Euro holds the line as ECB easing bets offset by grounded Fed

11 Oct, 2015

Revisions to the expected timetable for a US interest rate rise after disappointing jobs data have undermined bets that the euro will plunge against the dollar as monetary policies in the euro zone and the United States diverge. Expectations the central banks would chart different courses dragged the euro from around $1.40 in May 2014 to a 12-year low below $1.05 in March, when the European Central Bank launched its trillion euro plus asset purchase programme.
Banks including Goldman Sachs had forecast the ECB's money-printing would push the euro below parity, but after months in which the common currency has defied expectations of sustained weakness, some are revising those projections. HSBC now expects the euro to end 2015 at $1.15, up from $1.1220 on Wednesday.
"We have two moving parts when it comes to euro/dollar. On the one side sits the Federal Reserve and on the other the ECB. The Fed is seen as the hawk while the ECB is the dove," HSBC strategist David Bloom said. "Now we believe the reverse to be true: that the Fed will not deliver to their hawkish dots and that the rate cycle - if it ever gets going - will be shallow and short.

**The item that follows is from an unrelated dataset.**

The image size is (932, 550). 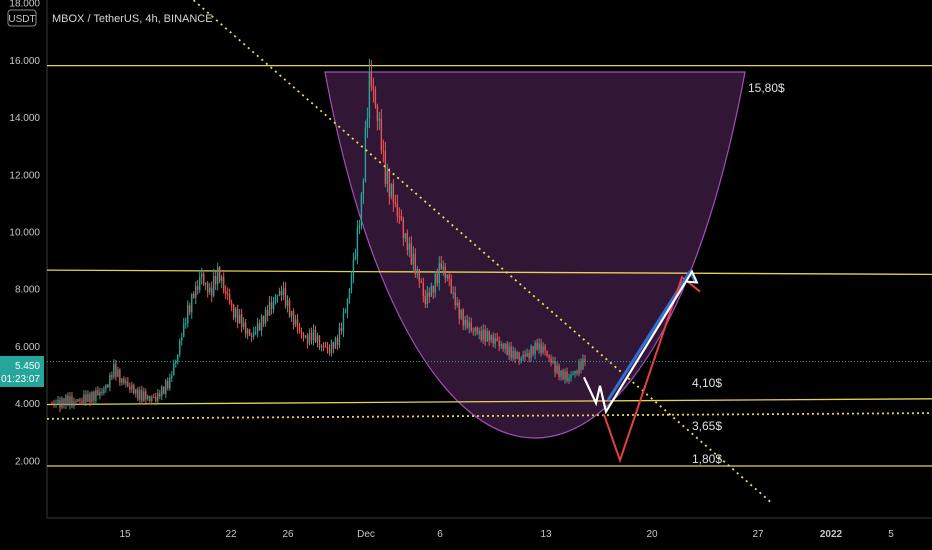 I want to click on currency-badge-label: USDT, so click(x=22, y=20).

"The ECB on the other side will not be able to be super dovish. Thus as the market adjusts to a not-so-hawkish Fed and a constrained ECB the euro will adjust upwards. Speculators, too, have steadily cut bearish bets on the euro, having held record high short positions earlier this year, even as the ECB says it is ready to ease policy further if necessary.
Seven months into the ECB's quantitative easing programme, under which it floods the system with newly-printed euros, the single currency is 4.5 percent higher against the dollar and up 3.5 percent on a trade-weighted basis. That partly reflects the belief that the Federal Reserve will not now raise US interest rates until well into next year, after last month ducking a first rate hike since 2006 as worries about China's economy shook global financial markets. September's jobs numbers reinforced those expectations.

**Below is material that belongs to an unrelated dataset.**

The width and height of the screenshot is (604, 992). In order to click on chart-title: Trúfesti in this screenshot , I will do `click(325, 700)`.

Euro strength has also been driven in the past two months by investors unwinding carry trades, in which they borrow in a low-yielding currency to buy higher-yielding assets, after China devalued the yuan and triggered fears of a global slowdown. A stronger currency complicates the ECB's effort to boost euro zone inflation towards its 2 percent target. Imports become cheaper, dragging down headline inflation.

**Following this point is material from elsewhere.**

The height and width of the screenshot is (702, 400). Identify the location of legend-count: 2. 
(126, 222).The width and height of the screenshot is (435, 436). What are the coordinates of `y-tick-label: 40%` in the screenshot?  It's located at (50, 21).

"Given that the ECB had identified the weakening of the euro as one of the main results of its QE programme, the recent strengthening must be of concern to the ECB," said Tanguy Le Saout, head of European Fixed Income at Pioneer Investments. "We suspect the ECB would like to wait until early 2016 before considering any extension to the existing QE programme, but their hand may be forced by the euro's strength."
Normally, speculation about more money-printing would drive a currency lower, but the euro has barely budged. "Whether another round will have a huge impact on the euro is questionable," said Richard Falkenhall, currency strategist at SEB. "After all, we have seen with the Fed and the Bank of Japan that QE can only achieve a limited amount in driving down the value of the currency." The yen fell 10 percent after the BOJ expanded its asset-purchase programme in October 2014 compared with a 17 percent drop when it launched the scheme in April 2013.
Similarly, the dollar gained after the Fed launched QE2 in November 2010, compared with a drop of 8 percent after QE1 was launched in late 2008 - the same decline seen in the euro soon after the ECB announced its QE programme in January. That is unlikely to be repeated if the ECB eases further, especially as analysts say the ECB's self-imposed restrictions on bond ownership would limit the duration and scale of more QE. "So even if the ECB increased asset purchases by the same size ie an additional 60 billion in monthly purchases, which is very unlikely in our view, its effect on the euro would be smaller compared with the first programme," said Petr Krpata, currency strategist at ING.